Stalag IV-B: In July 1941 about 11,000 Soviet soldiers, and some officers, arrived. By April 1942 only 3,279 remained; the rest had died from malnutrition and a typhus epidemic caused by the deplorable sanitary conditions. Their bodies were buried in mass graves. After April 1942 more Soviet prisoners arrived and died just as rapidly. At the end of 1942, 10,000 reasonably healthy Soviet prisoners were transferred to work in Belgian coal mines; the rest, suffering from tuberculosis, continued to die at the rate of 10–20 per day.
Stalag IV-H (Stalag 304): In 1942 at least 1,000 prisoners were "weeded-out" by the Gestapo and shot.
Stalag V-A: During 1941–1942 many Soviet POWs arrived but they were kept in separate enclosures and received much harsher treatment than the other prisoners. Thousands of them died of malnutrition and disease.
Stalag VI-C: Over 2,000 Soviet prisoners from Operation Barbarossa arrived in the summer of 1941. Conditions were appalling and starvation, epidemics and ill-treatment took a heavy toll of lives. The dead were buried in mass graves.
Stalag VI-K (Stalag 326): Between 40,000 and 60,000 prisoners died, mostly buried in three mass graves. A Soviet war cemetery is still in existence, containing about 200 named graves.
Stalag VII-A: During five years about 1,000 prisoners died at the camp, over 800 of them Soviets (mostly officers). At the end of the war there were still 27 Soviet Army generals in the camp who had survived the mistreatment that they, like all Soviet prisoners, had been subjected to. The new prisoners were inspected upon arrival by local Munich Gestapo agents; some 484 were found to be "undesirable" and immediately sent to concentration camps and murdered.
Stalag VIII-C: 29,436 prisoners were held at this camp.
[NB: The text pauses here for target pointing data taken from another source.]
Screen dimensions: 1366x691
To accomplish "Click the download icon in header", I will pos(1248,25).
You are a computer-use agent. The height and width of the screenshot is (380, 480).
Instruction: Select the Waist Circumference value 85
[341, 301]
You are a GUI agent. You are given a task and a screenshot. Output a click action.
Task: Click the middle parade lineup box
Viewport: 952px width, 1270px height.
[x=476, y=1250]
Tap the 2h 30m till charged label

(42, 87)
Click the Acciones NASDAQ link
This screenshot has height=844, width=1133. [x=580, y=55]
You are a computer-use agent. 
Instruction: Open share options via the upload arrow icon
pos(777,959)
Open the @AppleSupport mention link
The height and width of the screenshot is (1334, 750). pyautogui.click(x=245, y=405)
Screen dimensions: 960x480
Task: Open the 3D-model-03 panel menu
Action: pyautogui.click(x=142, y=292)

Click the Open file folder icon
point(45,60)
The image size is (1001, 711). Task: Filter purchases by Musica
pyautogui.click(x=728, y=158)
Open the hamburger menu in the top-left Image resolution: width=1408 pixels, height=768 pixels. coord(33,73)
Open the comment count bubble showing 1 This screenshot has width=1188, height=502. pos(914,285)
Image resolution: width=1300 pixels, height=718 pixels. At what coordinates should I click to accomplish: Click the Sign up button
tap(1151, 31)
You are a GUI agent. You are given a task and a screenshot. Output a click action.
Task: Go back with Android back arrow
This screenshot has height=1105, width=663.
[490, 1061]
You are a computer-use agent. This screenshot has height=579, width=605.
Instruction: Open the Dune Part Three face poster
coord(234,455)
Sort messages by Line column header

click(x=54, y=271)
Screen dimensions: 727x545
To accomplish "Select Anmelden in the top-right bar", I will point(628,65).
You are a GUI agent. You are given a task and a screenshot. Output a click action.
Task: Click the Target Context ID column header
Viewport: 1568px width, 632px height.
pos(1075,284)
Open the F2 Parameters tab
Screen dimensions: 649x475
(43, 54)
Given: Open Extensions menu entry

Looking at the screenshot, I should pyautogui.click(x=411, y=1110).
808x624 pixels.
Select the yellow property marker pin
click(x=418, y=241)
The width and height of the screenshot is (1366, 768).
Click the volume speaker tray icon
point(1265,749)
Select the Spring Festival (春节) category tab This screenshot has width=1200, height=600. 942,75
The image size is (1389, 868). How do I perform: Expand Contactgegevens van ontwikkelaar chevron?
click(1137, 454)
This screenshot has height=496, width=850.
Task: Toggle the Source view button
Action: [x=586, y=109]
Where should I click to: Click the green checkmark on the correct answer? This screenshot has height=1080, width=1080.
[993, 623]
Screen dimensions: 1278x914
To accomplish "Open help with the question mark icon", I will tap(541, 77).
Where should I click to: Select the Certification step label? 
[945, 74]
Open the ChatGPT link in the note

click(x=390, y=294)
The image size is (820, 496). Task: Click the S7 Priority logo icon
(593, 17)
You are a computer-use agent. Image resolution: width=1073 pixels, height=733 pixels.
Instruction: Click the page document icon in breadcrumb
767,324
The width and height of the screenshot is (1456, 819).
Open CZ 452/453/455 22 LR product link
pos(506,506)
Conditions were appalling and starvation, epidemics and ill-treatment took a heavy toll of lives. By early 1942 the survivors had been transferred to other camps.
Stalag VIII-E (Stalag VIII-C/Z): The first Soviets arrived in July 1941. A total of 57,545 Soviet POWs were held at the camp.
Stalag VIII-F (Stalag 318 / Stalag 344): 108,471 Soviet POWs were held at this camp near Lamsdorf.
Stalag X-B
Stalag XI-D (Stalag 321): In July 1941, over 10,000 Soviet army officers were imprisoned in a new sub-camp of Stalag XI-B. Thousands of them died in the winter of 1941-42 as the result of a typhoid fever epidemic. 
Stalag XI-C: In July 1941, about 20,000 Soviet prisoners captured during Operation Barbarossa arrived; they were housed in the open while huts were being built. Some 14,000 POWs died during the winter of 1941–42. In late 1943 the POW camp was closed and the entire facility became Bergen-Belsen concentration camp.

"Weeding-out" program
In the "weeding-out actions" (Aussonderungsaktionen) of 1941–42, the Gestapo further identified Communist Party and state officials, commissars, academic scholars, Jews and other "undesirable" or "dangerous" individuals who had survived the Commissar Order selections, and transferred them to concentration camps, where they were summarily executed. At Stalag VII-A at Moosburg, Major Karl Meinel objected to these executions, but the SS (including Karl von Eberstein) intervened, Meinel was demoted to reserve, and the killing continued.International Military Tribunal at Nurnberg (circa 1947). Nazi Conspiracy and Aggression. USGPO.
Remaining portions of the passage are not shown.